:: Excerpt to read

Don't get me wrong. I love stuff like this to get discussions going. And it's fun to compare answers. Maybe we can all learn something from each other, too. (Can you tell my degree is in Social Studies education?)


----------



## fatlane (Oct 30, 2005)

I prefer placing people on the "authoritarian" or "libertarian" continuum. Most of the US' leaders are "authoritarian" in that they seek a government solution to a personal problem, and I hold that contrary to the ideals of liberty expressed by my favorite 18th Century thinkers...

For example, I don't believe in gun control at all. I don't own a gun, but I'll fight to keep your right to own personal arms as best I can. I understand I won't fight so well without the gun, but, well, the feeling's there. My objection to gun control stems from research I did a while back on murder rates, suicide rates, and levels of access to firearms. Gun control doesn't make a whole lot of difference. What European nations lack in murder rates, they make up in suicide rates. Then there are places like South Africa where the non-firearm murder rate is WAY more than the US' firearm fatality rate.

Not that this is a gun control discussion, but that this is a private and personal rights discussion. I believe the state should not have so much power so as to compel me in any way other than making sure I respect the lives, liberties, and proerty ownership rights of others and that mine, as well, are respected.

Ooooh, that was such a rant. I'll shut up for a few hours, now. Maybe.


----------



## ataraxia (Oct 30, 2005)

fatlane said:


> I prefer placing people on the "authoritarian" or "libertarian" continuum. Most of the US' leaders are "authoritarian" in that they seek a government solution to a personal problem, and I hold that contrary to the ideals of liberty expressed by my favorite 18th Century thinkers...
> 
> I believe the state should not have so much power so as to compel me in any way other than making sure I respect the lives, liberties, and proerty ownership rights of others and that mine, as well, are respected.


I agree. I'm much more interested in this portion of the spectrum. I don't have strong feelings on the right/left scale but somebody who's more than a teeny bit authoritarian sets off a red flag for me.


----------



## Wayne_Zitkus (Oct 31, 2005)

My results:

Economic Left/Right: -6.13
Social Libertarian/Authoritarian: -6.62 

That makes me slightly more libertarian and slightly more liberal than Ghandi. Which explains why I don't get along with some of my more conservative co-workers in Colorado Springs.......


----------



## BBW Betty (Oct 31, 2005)

fatlane said:


> I believe the state should not have so much power so as to compel me in any way other than making sure I respect the lives, liberties, and proerty ownership rights of others and that mine, as well, are respected.
> 
> Ooooh, that was such a rant. I'll shut up for a few hours, now. Maybe.



But an important rant. I used to work in a residential treatment center with kids who'd been in legal trouble, most recently sex offenders. They all knew their rights, but some could not figure out that meant OTHERS have those same rights--to be protected from predators like them.

::::

● **Set task 1**
In the records that follow, convert every line from the one containing "Task: Tap the profile" down to the one containing "Looking at the screenshot, I should click(x=328, y=6).", both included, into a JSON list of strings, one string per line, with blank lines omitted.

:: Input rows

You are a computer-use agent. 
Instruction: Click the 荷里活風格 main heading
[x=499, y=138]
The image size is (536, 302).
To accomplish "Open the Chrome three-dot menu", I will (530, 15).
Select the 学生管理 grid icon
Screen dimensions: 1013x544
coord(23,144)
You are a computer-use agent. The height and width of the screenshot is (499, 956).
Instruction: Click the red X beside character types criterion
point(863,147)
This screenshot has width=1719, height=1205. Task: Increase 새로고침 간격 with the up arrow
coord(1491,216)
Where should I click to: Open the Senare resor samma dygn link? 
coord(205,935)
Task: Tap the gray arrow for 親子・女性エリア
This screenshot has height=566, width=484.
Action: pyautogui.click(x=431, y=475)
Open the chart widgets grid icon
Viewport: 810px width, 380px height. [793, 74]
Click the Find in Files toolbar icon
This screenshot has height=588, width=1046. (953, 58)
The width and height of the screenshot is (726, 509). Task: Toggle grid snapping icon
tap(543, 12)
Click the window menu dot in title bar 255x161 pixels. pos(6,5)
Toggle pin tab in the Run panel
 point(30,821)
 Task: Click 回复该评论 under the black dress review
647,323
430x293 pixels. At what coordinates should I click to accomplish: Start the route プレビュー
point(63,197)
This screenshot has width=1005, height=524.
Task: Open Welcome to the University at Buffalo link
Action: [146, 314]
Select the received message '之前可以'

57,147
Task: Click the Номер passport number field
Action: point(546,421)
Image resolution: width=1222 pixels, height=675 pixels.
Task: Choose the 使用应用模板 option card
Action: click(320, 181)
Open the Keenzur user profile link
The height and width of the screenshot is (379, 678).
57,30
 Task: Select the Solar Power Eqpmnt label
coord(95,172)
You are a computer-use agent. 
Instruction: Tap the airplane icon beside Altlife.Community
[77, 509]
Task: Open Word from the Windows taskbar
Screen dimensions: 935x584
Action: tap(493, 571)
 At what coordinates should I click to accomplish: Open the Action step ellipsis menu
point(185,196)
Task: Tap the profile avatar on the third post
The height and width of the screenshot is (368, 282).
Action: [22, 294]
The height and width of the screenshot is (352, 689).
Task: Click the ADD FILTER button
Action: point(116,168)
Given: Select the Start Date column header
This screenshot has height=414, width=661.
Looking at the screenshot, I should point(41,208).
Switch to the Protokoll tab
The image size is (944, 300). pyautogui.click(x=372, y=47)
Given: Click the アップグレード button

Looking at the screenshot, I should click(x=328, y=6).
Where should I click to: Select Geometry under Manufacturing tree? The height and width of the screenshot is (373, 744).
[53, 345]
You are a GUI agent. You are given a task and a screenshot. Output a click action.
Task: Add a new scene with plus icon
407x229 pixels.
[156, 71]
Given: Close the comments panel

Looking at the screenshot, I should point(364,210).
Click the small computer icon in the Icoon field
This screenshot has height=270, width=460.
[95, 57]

::::

● **Set task 2**
Reproduce everything from "But an important" down to "predators like them." in the forum thread word for word.

● **Worked answer 1**
[
  "Task: Tap the profile avatar on the third post",
  "The height and width of the screenshot is (368, 282).",
  "Action: [22, 294]",
  "The height and width of the screenshot is (352, 689).",
  "Task: Click the ADD FILTER button",
  "Action: point(116,168)",
  "Given: Select the Start Date column header",
  "This screenshot has height=414, width=661.",
  "Looking at the screenshot, I should point(41,208).",
  "Switch to the Protokoll tab",
  "The image size is (944, 300). pyautogui.click(x=372, y=47)",
  "Given: Click the アップグレード button",
  "Looking at the screenshot, I should click(x=328, y=6)."
]

● **Worked answer 2**
But an important rant. I used to work in a residential treatment center with kids who'd been in legal trouble, most recently sex offenders. They all knew their rights, but some could not figure out that meant OTHERS have those same rights--to be protected from predators like them.